→ **Your objective**
Below are some records; give them all again exactly, but not the pictures.

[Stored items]
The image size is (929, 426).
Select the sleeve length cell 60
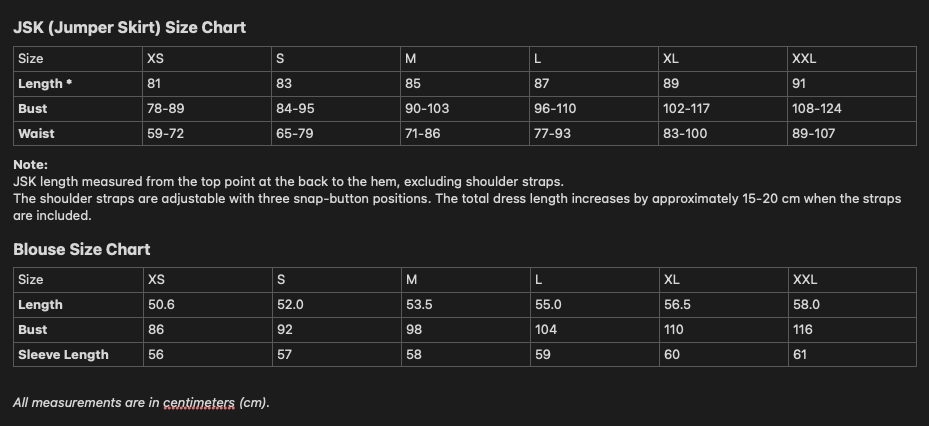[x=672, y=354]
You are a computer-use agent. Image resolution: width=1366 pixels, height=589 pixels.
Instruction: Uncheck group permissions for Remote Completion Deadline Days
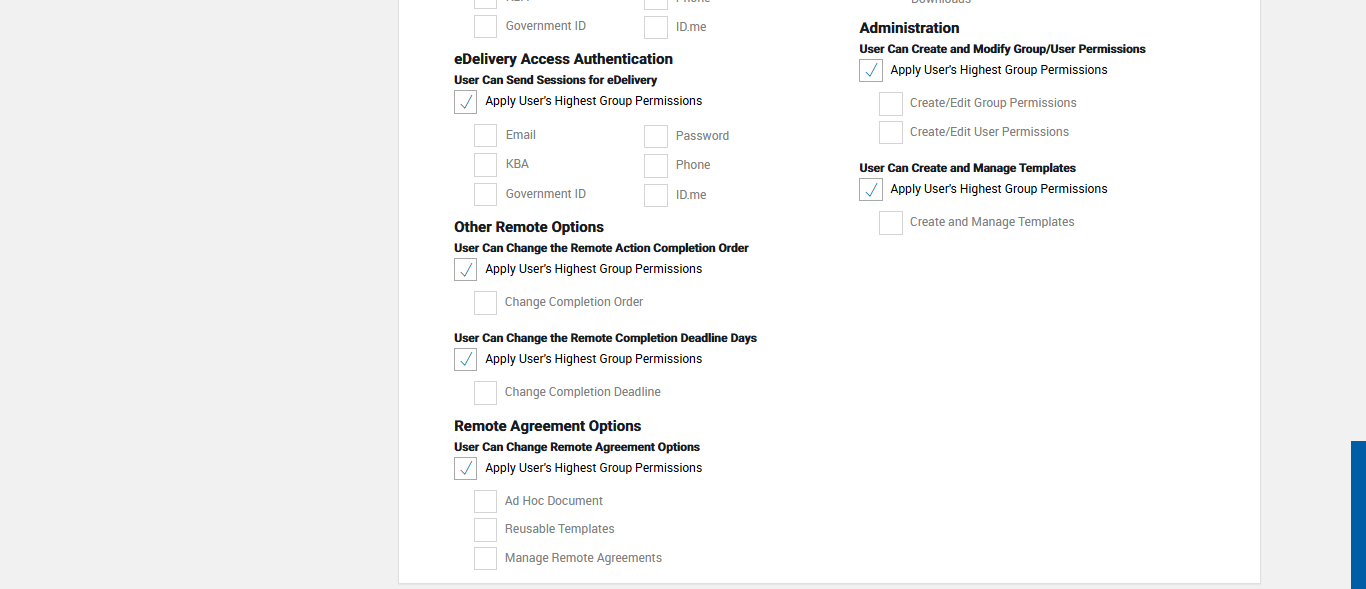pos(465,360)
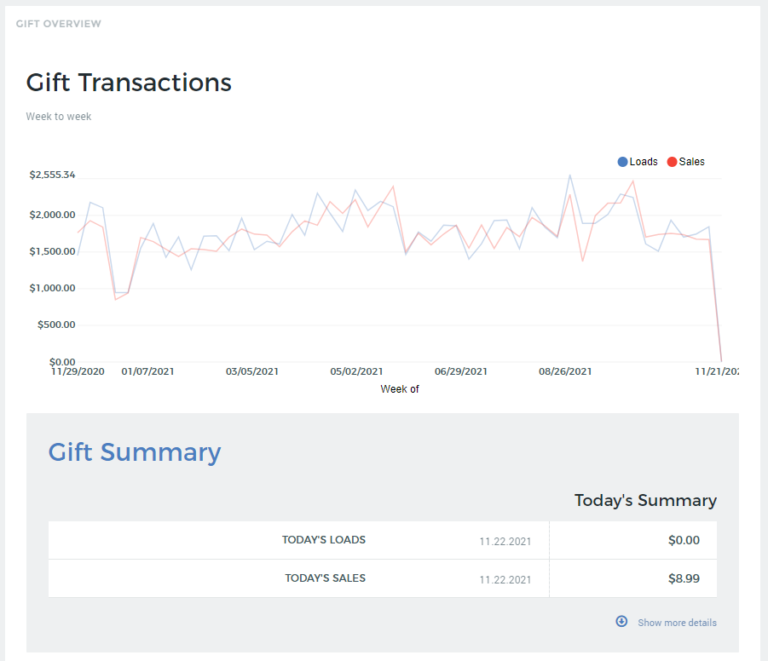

→ **Task result**
The image size is (929, 426).
Select the sleeve length cell 60
[x=672, y=354]
You are a computer-use agent. Image resolution: width=1366 pixels, height=589 pixels.
Instruction: Uncheck group permissions for Remote Completion Deadline Days
pos(465,360)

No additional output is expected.